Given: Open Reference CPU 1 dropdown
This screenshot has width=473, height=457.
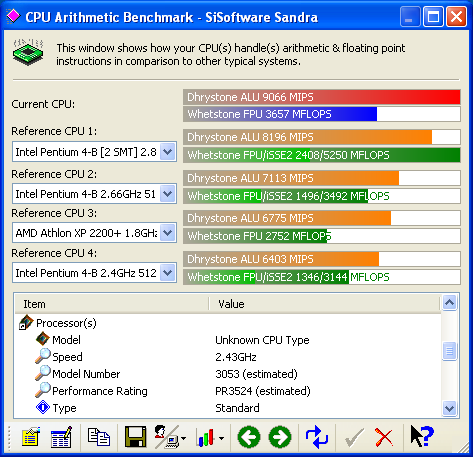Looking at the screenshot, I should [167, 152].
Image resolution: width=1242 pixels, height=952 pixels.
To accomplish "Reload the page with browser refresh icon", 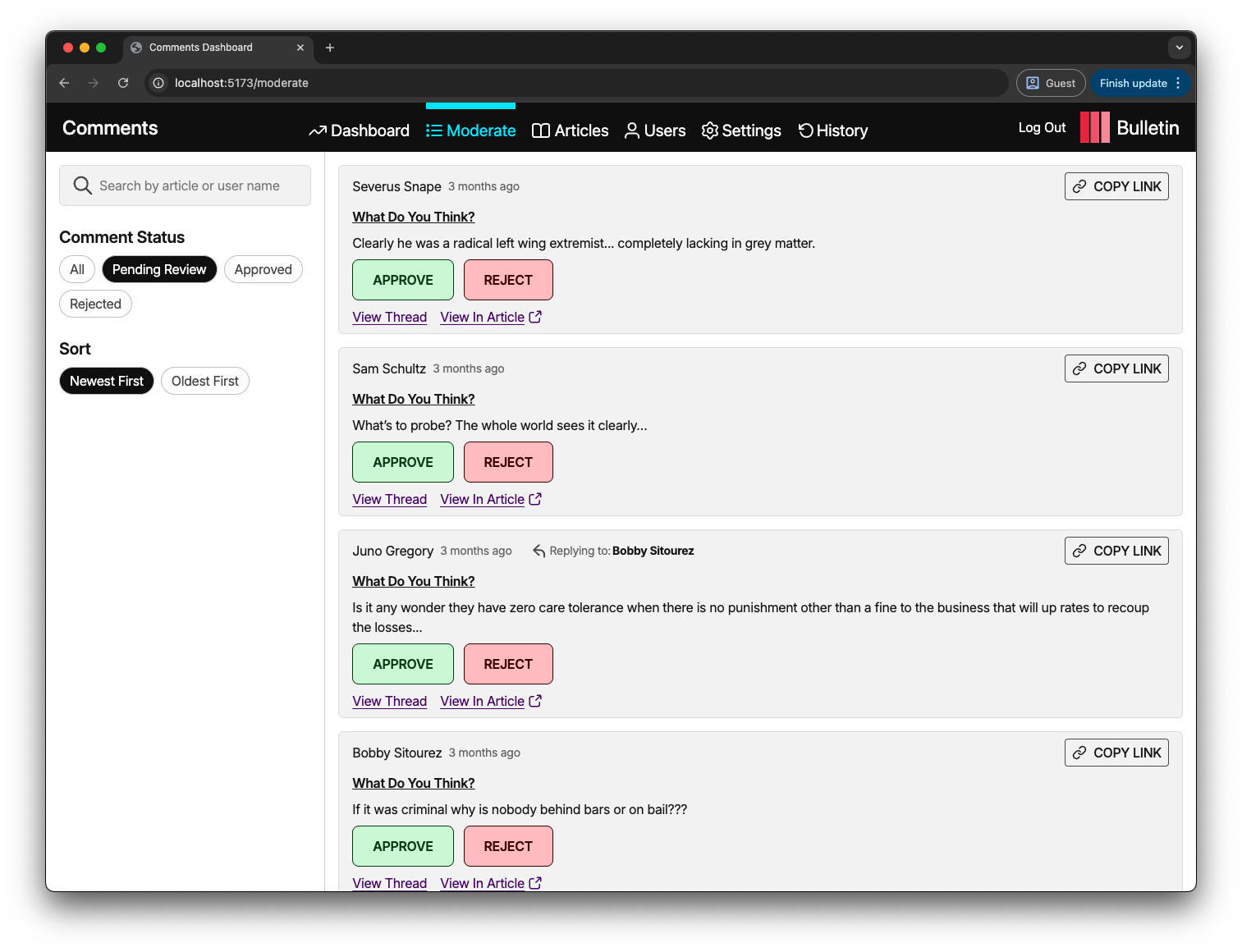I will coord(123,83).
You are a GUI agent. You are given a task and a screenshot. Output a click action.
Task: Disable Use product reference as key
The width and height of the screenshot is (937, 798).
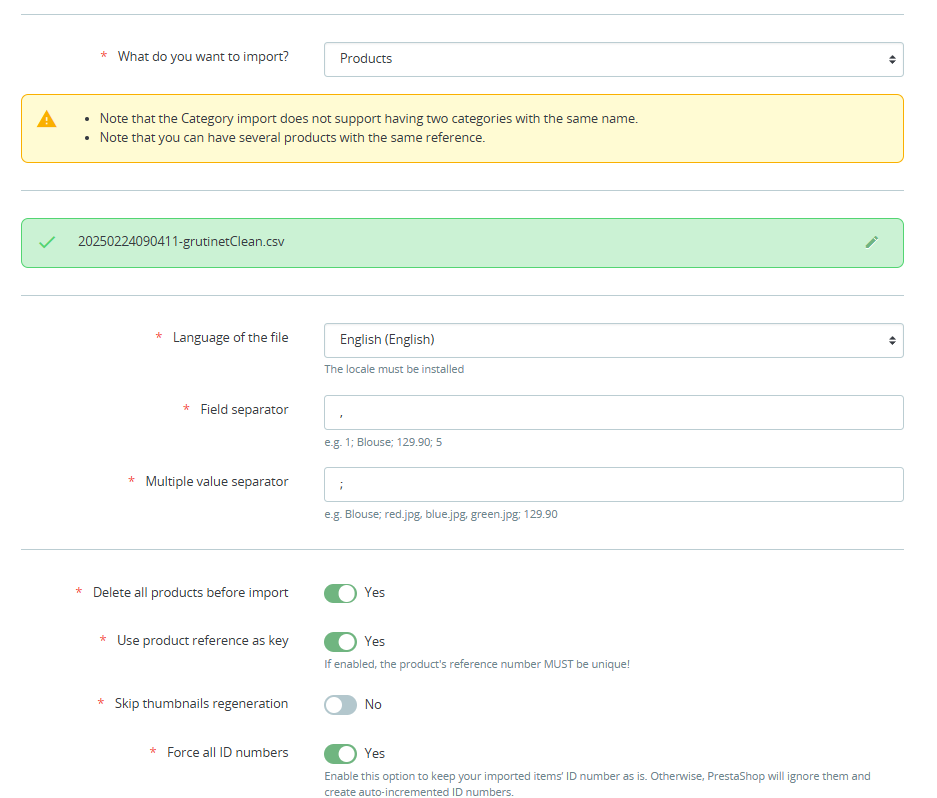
#####
> **Your instructions**:
Give back word for word the lines from the one containing "You are a GUI" through the final line of the data above. Pictures are to be left out.

> **Reply**:
You are a GUI agent. You are given a task and a screenshot. Output a click action.
Task: Disable Use product reference as key
The width and height of the screenshot is (937, 798).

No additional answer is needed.